Except, we don't live in a multiverse -- a gobbledygook theory if ever there was one. Choices matter.


>This makes zero sense. Choices matter.

Not in models that don't contain them.

>We use pseudorandom number generators precisely because it is impossible to have true randomness within a deterministic system.

"Nondeterminism" and "true randomness" can be modeled in deterministic systems. Your ability to deterministically construct those notions in your own brain is a weak proof of that. If I say "elephant", and you imagine an elephant, then you've modeled an elephant. You have not created an elephant, I'm not claiming you will, and I'm not claiming that you will get true randomness from a deterministic machine. I'm saying you can model it, and thus reason about it.

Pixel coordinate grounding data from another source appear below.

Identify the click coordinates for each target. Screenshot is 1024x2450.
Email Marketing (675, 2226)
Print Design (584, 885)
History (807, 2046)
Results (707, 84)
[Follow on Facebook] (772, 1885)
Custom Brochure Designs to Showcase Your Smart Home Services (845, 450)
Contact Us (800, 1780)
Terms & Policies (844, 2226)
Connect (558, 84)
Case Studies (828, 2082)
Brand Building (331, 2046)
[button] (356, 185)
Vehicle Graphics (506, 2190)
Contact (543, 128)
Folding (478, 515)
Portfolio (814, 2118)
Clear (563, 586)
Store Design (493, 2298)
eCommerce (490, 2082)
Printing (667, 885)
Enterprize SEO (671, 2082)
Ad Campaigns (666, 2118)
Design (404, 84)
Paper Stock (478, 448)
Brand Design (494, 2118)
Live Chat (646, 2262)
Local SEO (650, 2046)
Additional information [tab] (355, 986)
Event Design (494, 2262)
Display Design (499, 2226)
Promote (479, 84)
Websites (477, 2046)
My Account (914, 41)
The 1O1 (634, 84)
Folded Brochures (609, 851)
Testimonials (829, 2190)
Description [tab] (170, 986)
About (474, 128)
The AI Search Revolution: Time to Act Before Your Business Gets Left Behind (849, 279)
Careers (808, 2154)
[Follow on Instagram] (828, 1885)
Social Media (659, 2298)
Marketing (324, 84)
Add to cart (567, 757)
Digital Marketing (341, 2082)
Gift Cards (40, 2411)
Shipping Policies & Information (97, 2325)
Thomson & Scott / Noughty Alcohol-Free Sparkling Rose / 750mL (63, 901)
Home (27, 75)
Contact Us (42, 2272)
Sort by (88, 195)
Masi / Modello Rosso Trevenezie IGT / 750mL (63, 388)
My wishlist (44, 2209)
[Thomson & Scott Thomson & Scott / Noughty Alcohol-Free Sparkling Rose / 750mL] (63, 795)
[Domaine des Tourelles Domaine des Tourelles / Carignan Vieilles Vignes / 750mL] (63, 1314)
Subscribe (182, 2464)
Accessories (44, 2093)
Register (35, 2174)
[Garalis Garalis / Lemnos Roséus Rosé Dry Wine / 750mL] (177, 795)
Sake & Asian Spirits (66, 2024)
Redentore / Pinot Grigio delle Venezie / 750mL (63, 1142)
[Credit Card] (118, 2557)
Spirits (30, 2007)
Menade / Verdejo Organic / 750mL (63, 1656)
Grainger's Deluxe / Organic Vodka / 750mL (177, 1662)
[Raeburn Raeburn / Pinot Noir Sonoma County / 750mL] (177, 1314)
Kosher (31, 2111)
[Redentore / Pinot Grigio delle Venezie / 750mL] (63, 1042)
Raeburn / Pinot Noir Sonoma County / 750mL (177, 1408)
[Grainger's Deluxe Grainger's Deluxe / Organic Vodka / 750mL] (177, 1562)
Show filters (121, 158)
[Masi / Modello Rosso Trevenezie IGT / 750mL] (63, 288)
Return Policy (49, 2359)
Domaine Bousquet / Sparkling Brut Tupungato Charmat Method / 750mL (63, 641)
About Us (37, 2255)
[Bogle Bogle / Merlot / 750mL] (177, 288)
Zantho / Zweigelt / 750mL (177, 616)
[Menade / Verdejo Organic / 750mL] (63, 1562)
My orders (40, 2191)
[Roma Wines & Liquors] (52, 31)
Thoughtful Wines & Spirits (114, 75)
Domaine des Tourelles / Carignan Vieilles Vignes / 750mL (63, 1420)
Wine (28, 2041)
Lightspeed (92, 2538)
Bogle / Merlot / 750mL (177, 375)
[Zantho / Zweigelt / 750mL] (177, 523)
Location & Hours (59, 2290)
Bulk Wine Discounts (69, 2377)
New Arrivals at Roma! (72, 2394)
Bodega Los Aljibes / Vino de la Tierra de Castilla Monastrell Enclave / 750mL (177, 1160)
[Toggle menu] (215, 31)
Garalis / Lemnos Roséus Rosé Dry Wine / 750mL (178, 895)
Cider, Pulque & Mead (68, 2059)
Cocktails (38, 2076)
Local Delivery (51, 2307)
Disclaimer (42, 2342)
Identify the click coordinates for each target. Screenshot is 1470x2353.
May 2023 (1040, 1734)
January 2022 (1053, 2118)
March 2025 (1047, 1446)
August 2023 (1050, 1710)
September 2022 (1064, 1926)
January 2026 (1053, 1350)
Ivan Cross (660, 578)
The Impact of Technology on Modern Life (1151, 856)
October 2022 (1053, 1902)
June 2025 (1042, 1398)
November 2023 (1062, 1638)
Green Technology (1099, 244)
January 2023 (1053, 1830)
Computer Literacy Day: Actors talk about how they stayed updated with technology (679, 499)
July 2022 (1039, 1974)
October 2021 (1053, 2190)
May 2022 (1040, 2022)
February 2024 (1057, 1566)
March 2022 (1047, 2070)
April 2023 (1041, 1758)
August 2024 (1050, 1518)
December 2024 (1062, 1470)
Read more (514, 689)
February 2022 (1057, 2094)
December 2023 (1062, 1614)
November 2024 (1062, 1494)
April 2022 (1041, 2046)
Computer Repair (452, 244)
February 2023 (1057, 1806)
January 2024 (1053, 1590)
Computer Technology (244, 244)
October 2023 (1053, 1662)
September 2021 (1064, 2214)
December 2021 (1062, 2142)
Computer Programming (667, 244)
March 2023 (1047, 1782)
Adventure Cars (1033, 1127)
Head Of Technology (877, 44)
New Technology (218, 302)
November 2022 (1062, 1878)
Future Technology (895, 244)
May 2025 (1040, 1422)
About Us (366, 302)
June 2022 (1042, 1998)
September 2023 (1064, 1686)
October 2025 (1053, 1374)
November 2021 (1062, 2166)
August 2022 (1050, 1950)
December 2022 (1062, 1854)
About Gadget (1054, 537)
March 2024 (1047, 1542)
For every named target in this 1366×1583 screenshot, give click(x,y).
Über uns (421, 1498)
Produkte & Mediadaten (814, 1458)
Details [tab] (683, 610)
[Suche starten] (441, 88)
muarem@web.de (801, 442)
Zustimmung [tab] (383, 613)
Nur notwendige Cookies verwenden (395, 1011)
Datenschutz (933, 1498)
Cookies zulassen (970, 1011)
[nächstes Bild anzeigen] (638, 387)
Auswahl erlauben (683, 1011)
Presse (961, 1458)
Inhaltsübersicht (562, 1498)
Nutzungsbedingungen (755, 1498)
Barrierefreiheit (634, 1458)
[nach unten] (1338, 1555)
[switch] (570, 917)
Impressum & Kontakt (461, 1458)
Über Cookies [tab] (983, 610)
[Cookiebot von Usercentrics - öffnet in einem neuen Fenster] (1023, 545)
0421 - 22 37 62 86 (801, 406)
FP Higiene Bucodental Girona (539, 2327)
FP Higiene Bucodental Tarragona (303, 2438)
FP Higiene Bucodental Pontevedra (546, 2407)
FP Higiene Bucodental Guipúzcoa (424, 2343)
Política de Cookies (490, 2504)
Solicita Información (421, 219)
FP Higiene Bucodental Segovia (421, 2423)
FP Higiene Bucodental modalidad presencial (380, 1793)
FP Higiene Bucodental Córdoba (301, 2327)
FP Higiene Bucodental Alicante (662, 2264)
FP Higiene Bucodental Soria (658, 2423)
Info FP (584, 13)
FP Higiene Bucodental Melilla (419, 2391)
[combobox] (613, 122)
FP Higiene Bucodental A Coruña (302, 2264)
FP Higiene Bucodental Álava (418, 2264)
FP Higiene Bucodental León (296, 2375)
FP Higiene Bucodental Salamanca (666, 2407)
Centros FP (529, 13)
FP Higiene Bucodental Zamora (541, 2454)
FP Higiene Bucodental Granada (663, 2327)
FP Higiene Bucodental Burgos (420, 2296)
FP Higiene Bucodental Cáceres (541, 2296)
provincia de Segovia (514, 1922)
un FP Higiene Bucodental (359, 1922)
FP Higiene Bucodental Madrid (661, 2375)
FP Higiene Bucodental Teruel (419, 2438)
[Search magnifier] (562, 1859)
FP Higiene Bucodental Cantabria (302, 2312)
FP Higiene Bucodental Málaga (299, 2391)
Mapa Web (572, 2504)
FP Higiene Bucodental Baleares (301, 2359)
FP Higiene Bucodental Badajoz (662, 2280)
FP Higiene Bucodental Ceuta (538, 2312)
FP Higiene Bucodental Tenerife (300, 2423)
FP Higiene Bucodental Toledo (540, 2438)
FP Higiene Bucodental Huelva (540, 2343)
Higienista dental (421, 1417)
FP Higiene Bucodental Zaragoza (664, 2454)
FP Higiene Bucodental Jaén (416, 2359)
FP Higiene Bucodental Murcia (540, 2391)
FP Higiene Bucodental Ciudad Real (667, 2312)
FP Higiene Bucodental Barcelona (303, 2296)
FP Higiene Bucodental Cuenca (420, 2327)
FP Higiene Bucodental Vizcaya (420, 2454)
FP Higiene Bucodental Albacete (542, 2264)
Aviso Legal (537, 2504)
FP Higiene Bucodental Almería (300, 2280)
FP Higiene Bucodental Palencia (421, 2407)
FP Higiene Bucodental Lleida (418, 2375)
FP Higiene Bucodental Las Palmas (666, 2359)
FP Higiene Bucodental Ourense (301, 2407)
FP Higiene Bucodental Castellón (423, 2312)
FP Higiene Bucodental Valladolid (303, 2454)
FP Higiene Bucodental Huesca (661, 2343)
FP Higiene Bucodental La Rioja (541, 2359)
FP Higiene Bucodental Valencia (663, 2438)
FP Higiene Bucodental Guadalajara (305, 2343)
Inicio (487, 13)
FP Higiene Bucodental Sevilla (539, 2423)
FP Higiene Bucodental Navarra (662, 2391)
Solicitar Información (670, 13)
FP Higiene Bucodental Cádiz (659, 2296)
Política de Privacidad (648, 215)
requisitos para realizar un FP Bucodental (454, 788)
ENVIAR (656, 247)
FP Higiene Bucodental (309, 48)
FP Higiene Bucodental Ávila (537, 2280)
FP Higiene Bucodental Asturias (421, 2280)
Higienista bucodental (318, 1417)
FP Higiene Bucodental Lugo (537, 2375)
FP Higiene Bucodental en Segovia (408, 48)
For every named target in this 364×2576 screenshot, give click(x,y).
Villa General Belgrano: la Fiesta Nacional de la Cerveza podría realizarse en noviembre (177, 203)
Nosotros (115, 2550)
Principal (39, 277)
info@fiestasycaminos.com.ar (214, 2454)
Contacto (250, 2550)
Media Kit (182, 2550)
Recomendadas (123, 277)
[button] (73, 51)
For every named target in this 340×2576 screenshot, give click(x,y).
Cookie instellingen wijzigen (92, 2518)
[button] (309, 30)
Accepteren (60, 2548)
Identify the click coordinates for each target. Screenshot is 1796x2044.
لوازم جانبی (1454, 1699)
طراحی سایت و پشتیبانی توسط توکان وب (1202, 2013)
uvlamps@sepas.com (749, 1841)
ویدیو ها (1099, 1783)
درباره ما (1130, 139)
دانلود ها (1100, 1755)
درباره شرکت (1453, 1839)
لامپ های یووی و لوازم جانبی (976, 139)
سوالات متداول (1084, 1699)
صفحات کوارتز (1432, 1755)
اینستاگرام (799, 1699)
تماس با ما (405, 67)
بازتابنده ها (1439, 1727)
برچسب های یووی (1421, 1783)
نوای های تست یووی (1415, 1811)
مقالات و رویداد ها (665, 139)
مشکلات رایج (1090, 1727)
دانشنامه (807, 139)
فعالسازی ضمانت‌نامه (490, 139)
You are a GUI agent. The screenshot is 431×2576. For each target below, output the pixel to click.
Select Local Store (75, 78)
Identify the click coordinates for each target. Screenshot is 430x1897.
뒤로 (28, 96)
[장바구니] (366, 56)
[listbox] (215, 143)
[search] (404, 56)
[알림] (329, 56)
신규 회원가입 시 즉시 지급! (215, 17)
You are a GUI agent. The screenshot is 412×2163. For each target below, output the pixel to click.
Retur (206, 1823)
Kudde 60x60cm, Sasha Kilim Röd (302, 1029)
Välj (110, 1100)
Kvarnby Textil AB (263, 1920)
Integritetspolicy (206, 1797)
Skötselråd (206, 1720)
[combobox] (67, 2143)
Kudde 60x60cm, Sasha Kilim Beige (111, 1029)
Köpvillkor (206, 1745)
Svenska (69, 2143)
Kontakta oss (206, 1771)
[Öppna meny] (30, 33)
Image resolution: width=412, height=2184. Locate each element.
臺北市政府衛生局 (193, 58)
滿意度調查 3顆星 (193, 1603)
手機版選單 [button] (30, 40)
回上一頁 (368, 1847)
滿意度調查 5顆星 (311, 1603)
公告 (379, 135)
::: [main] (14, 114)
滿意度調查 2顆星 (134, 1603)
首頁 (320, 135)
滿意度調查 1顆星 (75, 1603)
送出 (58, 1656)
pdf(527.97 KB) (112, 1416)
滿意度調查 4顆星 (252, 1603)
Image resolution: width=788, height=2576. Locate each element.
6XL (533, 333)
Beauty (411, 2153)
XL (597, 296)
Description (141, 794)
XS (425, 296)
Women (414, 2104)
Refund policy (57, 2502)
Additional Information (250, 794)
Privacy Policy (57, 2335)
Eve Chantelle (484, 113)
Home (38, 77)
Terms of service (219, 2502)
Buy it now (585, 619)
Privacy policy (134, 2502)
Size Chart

>I think you're alluding to some sort of multiverse theory.

I am not. I am alluding to parallelism being a computational feature which usefully serves as a model of nondeterministic processes.

I'm not talking about choices, meaningless or otherwise, I'm talking about modeling the concept that is invoked by your use of the word "nondeterminism." (Though you can also model nondeterministic choices as parallel thunks.)

My point is that for every nondeterministic function, there exists a deterministic function which will produce exactly the same outputs. Thus one cannot argue that nondeterminism offers any additional capabilities (beyond computational efficiency.) This is effectively the same as saying that every parallel computation can be executed sequentially, or that every strict computation can be computed lazily.